In 2016, some 351 brands showed higher trust levels versus 365 with lower trust levels.

“The number of brands rising or falling in trust is indicative of the general consumer disposition towards the environment,” Chandramouli said.

“Their response is basically an indicator of attitudes and moods towards brands. It can be understood as a framework of expectancy, which is on the lower side this year. Plus, dissatisfaction levels of consumers towards brands is also on the rise,” he says.

On the positive side though there were 318 new brand entrants in the study this year, Chandramouli said, close to the number last year, which was 320.

This is a nearly 14 per cent year-on-year jump when the 2016 figure of 280 new brand entrants is taken as the base.

Among the new entrants this year are Huawei’s Honor and Lenovo’s Moto G, ranked 456 and 471.

DCB Bank and RBL Bank, ranked 622 and 821. And Hindustan Petroleum, Reliance Energy and GAIL, ranked 560, 711 and 748 respectively.

Chandramouli says that food & beverages (F&B) and FMCG remain the key contributors in terms of volume share in the 2018 trust report at 25.6 per cent.

But there is a caveat here: Overall trust levels have fallen in the two categories, 69 per cent for F&B and 44 per cent for FMCG, pointing to how “nice-to-have” common sectors can also see an erosion in trust when consumer sentiment is down.

Some of the other “nice-to-have” common sectors that have seen trust levels fall in the 2018 include direct-to-home (211 per cent drop),  television media (80 per cent drop) and transportation (40 per cent drop).

“The trust fall in DTH is largely on account of its replacement by disruptive Internet and mobile app-based services such as Netflix, Amazon Prime and Hotstar.

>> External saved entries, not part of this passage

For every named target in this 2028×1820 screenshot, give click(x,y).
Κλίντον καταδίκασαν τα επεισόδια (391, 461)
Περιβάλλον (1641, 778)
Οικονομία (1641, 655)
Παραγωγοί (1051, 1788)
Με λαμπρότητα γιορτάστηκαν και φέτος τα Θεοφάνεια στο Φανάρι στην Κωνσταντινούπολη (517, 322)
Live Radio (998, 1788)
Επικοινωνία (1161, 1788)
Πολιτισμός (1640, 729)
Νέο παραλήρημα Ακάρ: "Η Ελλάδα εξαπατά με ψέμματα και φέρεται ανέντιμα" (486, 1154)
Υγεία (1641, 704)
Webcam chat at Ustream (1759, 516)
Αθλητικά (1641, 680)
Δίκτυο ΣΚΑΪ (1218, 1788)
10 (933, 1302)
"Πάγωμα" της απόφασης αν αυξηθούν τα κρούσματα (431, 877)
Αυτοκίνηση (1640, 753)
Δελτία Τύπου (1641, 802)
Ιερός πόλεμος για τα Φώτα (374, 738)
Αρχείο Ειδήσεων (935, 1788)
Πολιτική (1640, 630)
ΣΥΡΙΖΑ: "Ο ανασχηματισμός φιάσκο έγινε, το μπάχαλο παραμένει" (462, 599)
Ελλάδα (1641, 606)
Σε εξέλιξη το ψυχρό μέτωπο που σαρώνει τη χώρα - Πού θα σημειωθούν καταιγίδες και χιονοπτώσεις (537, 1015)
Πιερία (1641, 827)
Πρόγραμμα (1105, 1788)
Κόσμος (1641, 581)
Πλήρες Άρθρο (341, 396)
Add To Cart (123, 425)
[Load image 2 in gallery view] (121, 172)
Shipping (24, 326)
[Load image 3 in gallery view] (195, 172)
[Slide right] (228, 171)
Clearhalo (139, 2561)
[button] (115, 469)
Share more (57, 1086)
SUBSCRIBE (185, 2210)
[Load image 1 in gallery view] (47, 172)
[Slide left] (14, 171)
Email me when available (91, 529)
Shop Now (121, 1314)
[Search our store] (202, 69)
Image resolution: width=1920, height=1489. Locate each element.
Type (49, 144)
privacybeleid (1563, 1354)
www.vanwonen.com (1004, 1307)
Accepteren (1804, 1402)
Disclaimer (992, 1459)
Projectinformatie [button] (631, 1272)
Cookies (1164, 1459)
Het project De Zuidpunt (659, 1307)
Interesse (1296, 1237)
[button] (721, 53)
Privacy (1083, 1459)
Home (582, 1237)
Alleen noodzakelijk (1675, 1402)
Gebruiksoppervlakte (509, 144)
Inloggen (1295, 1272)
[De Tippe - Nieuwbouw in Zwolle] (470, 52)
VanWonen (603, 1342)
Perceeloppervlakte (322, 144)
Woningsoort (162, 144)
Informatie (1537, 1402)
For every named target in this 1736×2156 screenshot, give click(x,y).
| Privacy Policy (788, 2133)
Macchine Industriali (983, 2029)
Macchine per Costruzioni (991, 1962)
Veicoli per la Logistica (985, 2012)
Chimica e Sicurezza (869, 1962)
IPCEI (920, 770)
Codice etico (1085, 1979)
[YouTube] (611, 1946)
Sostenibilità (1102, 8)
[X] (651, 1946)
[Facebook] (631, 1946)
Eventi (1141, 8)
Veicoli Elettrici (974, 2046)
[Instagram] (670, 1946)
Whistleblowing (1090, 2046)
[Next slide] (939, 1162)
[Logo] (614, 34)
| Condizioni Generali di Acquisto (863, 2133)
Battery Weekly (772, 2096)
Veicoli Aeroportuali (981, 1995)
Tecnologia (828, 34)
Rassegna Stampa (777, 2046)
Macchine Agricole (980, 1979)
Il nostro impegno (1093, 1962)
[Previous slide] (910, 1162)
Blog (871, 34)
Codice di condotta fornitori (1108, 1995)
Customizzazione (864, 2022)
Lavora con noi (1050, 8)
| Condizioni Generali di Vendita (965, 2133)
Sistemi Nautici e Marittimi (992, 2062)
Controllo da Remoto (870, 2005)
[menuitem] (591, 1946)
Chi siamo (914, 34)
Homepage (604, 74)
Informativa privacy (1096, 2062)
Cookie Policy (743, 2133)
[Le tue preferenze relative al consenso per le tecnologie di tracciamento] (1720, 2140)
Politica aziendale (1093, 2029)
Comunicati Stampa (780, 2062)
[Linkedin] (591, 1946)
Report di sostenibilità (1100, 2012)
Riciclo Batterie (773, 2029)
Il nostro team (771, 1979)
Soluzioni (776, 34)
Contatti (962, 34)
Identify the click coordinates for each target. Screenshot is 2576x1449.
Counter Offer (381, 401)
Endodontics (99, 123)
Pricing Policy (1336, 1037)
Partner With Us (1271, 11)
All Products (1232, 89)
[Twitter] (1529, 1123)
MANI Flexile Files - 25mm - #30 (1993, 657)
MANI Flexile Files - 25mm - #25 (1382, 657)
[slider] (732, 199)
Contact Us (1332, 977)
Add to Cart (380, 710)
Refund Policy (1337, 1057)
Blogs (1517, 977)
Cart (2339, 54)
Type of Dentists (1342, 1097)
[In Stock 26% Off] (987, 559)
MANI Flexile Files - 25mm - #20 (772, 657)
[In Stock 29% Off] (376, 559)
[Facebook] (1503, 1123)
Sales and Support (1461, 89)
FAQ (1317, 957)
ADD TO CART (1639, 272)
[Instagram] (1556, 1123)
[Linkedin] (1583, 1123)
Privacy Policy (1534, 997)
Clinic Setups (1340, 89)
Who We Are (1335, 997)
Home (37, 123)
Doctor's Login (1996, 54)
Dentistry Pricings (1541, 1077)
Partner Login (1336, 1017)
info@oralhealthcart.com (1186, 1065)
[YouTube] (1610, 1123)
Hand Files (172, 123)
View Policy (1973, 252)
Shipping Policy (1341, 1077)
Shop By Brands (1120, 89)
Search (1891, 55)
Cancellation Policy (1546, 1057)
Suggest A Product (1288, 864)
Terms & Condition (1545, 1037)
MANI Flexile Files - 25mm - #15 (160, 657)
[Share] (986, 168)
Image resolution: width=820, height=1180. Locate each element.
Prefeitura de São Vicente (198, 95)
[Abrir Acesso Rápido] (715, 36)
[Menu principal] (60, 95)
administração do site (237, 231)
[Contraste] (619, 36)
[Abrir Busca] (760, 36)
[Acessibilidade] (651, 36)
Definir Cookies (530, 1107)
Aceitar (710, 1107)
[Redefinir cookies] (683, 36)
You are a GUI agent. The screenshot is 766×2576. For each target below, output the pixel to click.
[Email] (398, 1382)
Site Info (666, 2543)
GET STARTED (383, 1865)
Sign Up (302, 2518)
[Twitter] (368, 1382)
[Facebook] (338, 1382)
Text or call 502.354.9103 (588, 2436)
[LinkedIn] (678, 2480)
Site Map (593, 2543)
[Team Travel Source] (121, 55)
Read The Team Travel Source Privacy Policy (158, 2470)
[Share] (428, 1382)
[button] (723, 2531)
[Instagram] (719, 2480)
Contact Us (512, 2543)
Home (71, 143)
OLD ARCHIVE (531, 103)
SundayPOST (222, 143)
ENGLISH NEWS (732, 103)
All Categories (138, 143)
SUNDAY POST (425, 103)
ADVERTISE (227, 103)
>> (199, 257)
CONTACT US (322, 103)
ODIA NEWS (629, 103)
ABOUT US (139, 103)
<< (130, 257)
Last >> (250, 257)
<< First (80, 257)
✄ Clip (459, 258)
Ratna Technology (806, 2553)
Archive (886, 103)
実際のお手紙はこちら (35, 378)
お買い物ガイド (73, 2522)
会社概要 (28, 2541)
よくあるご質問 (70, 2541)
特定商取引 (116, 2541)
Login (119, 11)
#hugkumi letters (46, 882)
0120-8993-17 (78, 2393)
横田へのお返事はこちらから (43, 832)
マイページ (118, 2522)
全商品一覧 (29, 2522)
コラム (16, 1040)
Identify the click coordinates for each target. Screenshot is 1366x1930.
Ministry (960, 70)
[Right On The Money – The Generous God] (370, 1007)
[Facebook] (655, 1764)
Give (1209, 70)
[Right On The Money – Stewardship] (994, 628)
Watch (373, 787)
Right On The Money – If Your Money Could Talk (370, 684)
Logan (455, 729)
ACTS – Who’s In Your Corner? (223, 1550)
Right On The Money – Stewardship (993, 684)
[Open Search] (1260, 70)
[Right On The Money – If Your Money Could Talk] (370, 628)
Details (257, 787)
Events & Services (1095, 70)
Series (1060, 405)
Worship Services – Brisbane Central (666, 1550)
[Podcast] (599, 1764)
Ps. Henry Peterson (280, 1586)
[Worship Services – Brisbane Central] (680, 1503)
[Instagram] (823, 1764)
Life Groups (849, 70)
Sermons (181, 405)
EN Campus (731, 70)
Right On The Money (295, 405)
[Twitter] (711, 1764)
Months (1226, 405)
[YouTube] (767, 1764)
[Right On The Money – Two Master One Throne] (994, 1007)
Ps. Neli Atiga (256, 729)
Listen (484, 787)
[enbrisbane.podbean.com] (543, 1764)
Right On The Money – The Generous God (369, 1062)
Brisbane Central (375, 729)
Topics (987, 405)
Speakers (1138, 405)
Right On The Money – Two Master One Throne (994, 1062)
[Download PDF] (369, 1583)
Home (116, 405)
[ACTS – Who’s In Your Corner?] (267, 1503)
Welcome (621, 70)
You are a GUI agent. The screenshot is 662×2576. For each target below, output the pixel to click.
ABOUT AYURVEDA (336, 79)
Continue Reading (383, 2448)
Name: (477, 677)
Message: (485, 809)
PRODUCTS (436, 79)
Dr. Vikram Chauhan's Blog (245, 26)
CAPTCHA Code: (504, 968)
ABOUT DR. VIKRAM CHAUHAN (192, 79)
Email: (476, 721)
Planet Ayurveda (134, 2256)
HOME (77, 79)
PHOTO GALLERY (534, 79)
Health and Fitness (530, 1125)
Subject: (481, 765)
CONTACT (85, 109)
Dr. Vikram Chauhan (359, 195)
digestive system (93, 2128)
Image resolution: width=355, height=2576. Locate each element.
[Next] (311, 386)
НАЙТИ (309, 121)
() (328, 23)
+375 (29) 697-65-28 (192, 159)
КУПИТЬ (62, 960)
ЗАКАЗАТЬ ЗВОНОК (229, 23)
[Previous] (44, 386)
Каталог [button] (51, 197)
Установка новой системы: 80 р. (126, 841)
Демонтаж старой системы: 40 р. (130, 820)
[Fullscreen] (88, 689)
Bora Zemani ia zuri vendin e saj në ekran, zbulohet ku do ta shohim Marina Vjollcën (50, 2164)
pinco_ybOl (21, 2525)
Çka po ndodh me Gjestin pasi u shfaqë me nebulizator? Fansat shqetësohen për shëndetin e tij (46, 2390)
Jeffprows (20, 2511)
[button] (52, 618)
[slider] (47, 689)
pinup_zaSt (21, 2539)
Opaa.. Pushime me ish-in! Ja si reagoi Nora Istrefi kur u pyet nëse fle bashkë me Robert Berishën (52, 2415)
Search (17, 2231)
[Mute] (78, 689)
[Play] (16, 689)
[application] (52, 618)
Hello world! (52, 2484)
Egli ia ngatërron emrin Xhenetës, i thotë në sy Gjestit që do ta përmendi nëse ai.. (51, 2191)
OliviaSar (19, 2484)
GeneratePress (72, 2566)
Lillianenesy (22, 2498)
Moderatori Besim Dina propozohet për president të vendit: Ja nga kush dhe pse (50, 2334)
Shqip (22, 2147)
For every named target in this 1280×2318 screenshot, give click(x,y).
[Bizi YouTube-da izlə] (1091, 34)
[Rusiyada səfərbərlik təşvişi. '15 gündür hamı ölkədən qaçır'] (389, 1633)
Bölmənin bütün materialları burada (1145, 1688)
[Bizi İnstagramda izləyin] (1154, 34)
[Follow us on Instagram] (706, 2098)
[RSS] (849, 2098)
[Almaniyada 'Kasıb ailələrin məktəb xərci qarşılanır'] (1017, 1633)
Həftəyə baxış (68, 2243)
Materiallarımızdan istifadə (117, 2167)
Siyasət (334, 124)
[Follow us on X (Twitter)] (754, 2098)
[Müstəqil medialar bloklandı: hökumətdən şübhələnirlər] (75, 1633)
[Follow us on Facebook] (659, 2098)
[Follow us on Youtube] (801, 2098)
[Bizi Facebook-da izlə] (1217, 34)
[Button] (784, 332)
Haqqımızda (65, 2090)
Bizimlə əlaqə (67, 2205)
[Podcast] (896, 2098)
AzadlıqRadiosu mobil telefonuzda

"The big fall in trust in media (TV), however, is a cause for concern, since media holds  enormous power that can enhance or erode consumer trust,” Chandramouli said.

On the other side, categories that show higher trust levels this year include entertainment, education, hospitality and technology, they are up between 32 and 66 per cent, pointing to their general economic necessity.

“Education is gaining trust, an acknowledgement of its importance, and also because the delivery technology for education has changed. It has become an important re-skilling tool, essential in disruptive times.

"Technology, in contrast, is a solid sector that consumers choose to trust more than others, while hospitality and entertainment are linked to business travel and the need to relieve stress,” Chandramouli says.